Sign up to The Irish Echo Newsletter
The film arrives in the U.S. lumbered with Gibson’s dismissive assessment that it’s “boring as a dog’s ass.” He’s not wrong. He seems to know one end of a dog from the other, but as the film’s only certified and bankable star, he must shoulder a good deal of the blame for this appalling mess.
In a kinder world, “The Million Dollar Hotel” would be allowed to expire quietly and with dignity, without even risking a second opinion by putting it out on video. It would receive oblique mention in future Wenders retrospectives, and Bono would go back to what he does best, fronting the greatest living rock band in the world. But in the real world, celebrity egos, distributor cupidity and blind optimism convene to delude all parties involved that face can still be saved and money can still be made by screening the film in the U.S.

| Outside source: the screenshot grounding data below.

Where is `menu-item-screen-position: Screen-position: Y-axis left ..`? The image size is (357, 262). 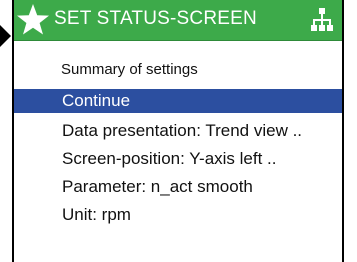
menu-item-screen-position: Screen-position: Y-axis left .. is located at coordinates (178, 159).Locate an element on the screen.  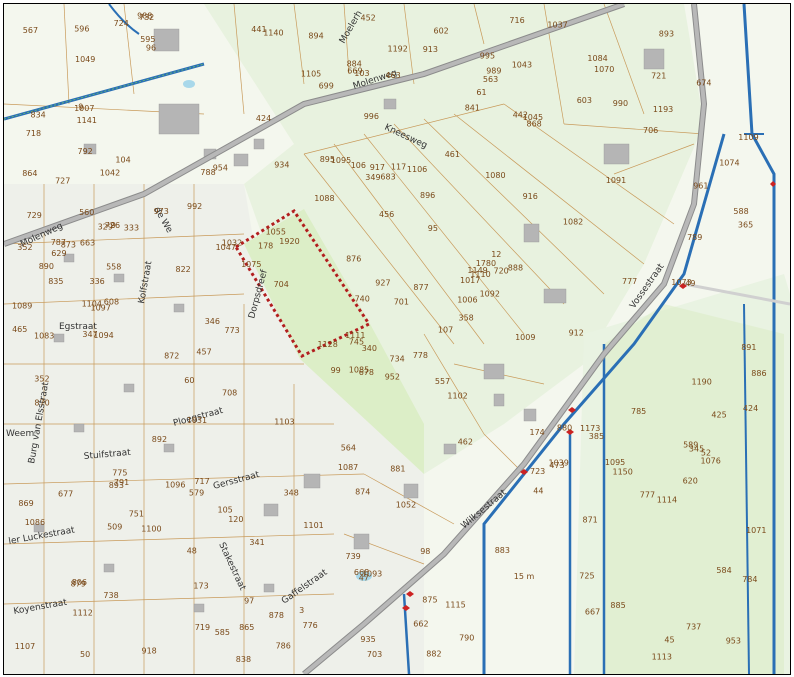
parcel-number: 973 is located at coordinates (162, 212).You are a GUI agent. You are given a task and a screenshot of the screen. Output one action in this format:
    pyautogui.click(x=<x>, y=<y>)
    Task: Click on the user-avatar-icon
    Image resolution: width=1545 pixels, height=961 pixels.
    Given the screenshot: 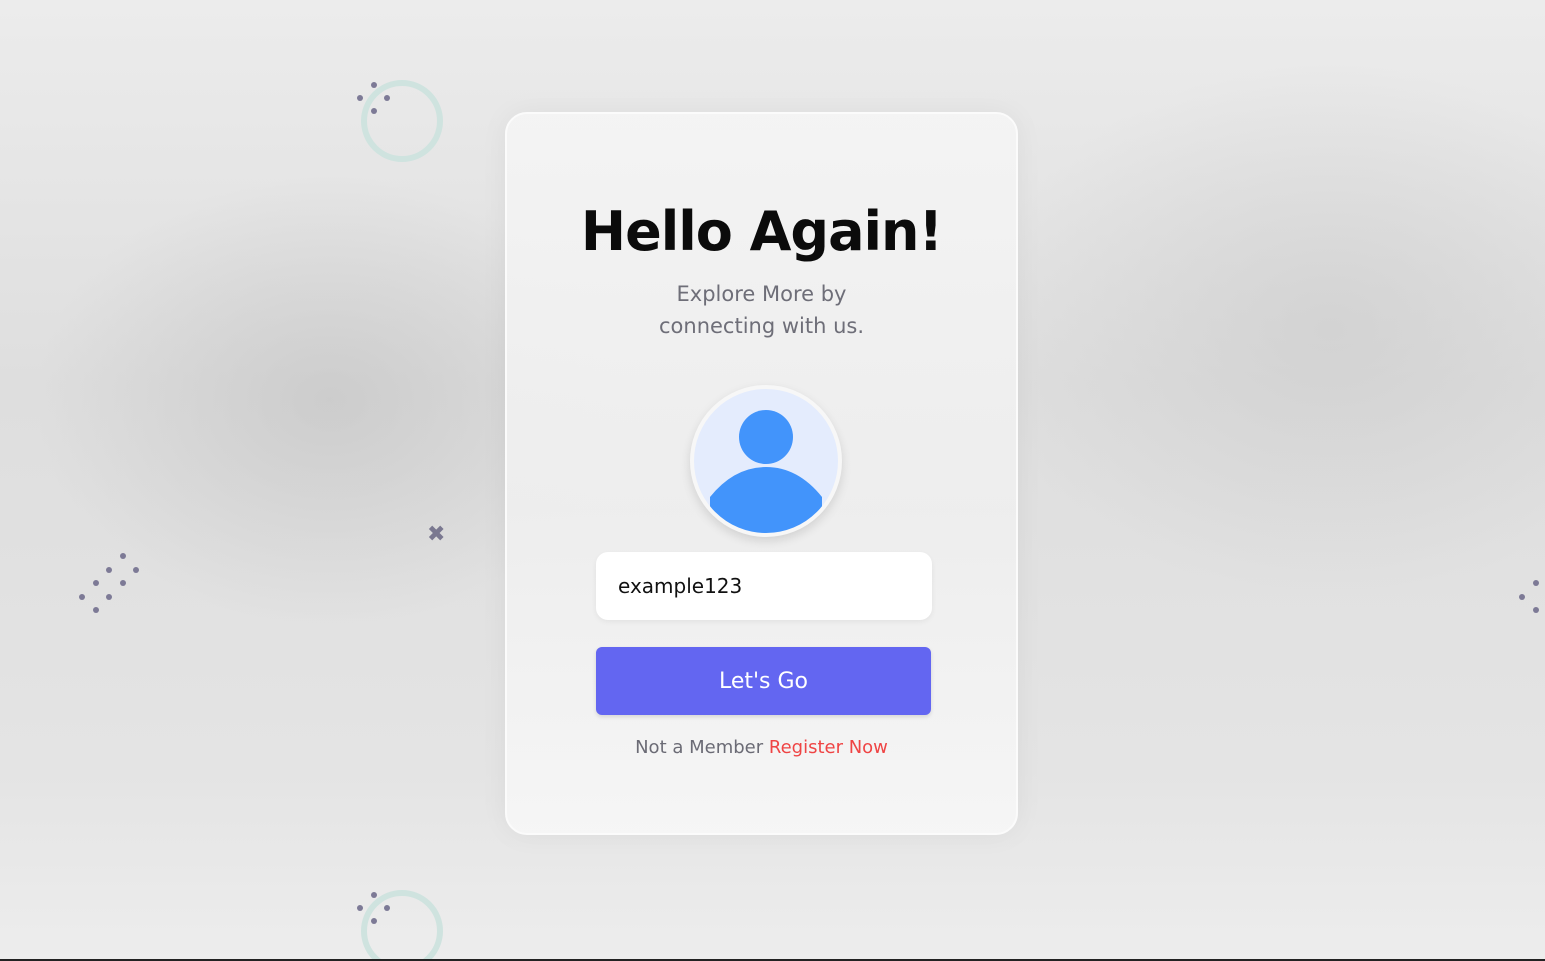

More’s the pity that the story is not as well-crafted as U2’s songs or as beautiful and graceful as Wenders’s best films. A critical and commercial success for Bono on his first film outing would encourage U2 to fling more
of their money at film directors, giving a boost to Ireland’s ailing international film profile. But “The Million Dollar Hotel” has already been torn to pieces by critics in Europe, booed by audiences at the Berlin Film
Festival awards ceremony, and disowned by its star, so it’s unlikely to fare any better this side of the Atlantic. The undaunted U2 faithful can bear witness to Wenders’s Mala Vista anti-social club beginning Friday, Feb. 2, but they’d better make it quick, it’s not going to last long.